On my way into the building, a group of girls accosted me in the hallway and started yelling at me about class the day before. I didn’t say anything to them and just kept walking, hoping they would stop talking to me.

Then, another group of kids from that class saw me in the hall and decided the best way to deal with what happened would also be to yell at me about how much they hated the sub. It may very well have been that they were just joking, but it was not the time nor the place to joke about it. So I just laid into them: “You have no idea what people are going through. I wasn’t here yesterday; there’s obviously a reason for that.” And then, because I didn’t care anymore at that point, I said, “You guys want to know why I wasn’t here yesterday? You’re going to feel really bad about it. It’s because I lost a baby.”

And their faces immediately dropped and one girl started bawling, tears pouring down her face.

I said, “I have zero sympathy for any of you.”

Things at home weren’t much better than they were at school; I still was really depressed. One night in November, I was sitting at dinner and I don’t remember what I said exactly, but it was enough to finally set my husband off.

“Either you need to get counseling, or you need to shut up.”

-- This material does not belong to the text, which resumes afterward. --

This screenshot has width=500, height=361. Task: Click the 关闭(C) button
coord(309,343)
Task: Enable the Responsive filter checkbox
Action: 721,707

And that was like the snap back to reality that I needed. I don’t think I fully realized how depressed I was. Not only was I miserable, but I was also making the people around me miserable. I hadn’t even realized the depths of my own despair. It took my husband saying this to me for me to notice that he couldn’t handle listening to me anymore. This baby was his, too; he was grieving in his own ways, and I wasn’t helping him. That’s when I decided that I needed to climb out of this hole. And I did–slowly but surely. I was beginning to feel much better about life and by the time February rolled around, I felt a bit more like myself.

As I was still on my way to getting better, my husband and I talked about it and decided around Christmas that we would start trying for a baby again. I think I had doubts about being a mom the first time I got pregnant, but it was pretty clear from how destroyed I was at the loss of my baby that I wanted to be a mother. I may have been uneasy the first time around, but this time I kept thinking, I want to be somebody’s mom. I’m ready.

We tried for two months, and while some women try for months and years with no luck, I was getting stressed that maybe it wouldn’t happen or maybe I’d have another miscarriage, and it was torture. And I feel like once I decided that this is what I wanted, I became hypersensitive and suddenly everywhere I went there were babies. I tried to deactivate my Facebook account, which only lasted for a week, because all over Facebook and on TV and everywhere I looked, people were having babies left and right. But finally, that jealousy turned into shared excitement and joy when I found out that I was pregnant again. 

And then, in October of 2013, I gave birth to my beautiful baby boy: Ethan.

Every once in a while, I hear a story of someone losing a child, and it reminds me of my baby that I lost. The pain and emptiness you feel doesn’t really go away and I was only pregnant for a short period of time. I can’t even imagine what other women experience when they lose a baby at 10 weeks or 20 weeks or they lose a child that they’ve already brought into the world and started to raise. I don’t know how you survive the loss of a child when you’ve been able to hold that baby in your arms, and I hope I never do have to experience that because my loss was bad enough.

But I wouldn’t trade the experience for anything because it gave me Ethan and he has taught me so much.

Ethan makes all the heartache worthwhile. If I hadn’t lost that baby, I wouldn’t have Ethan, and he’s the best thing that could’ve ever happened to me.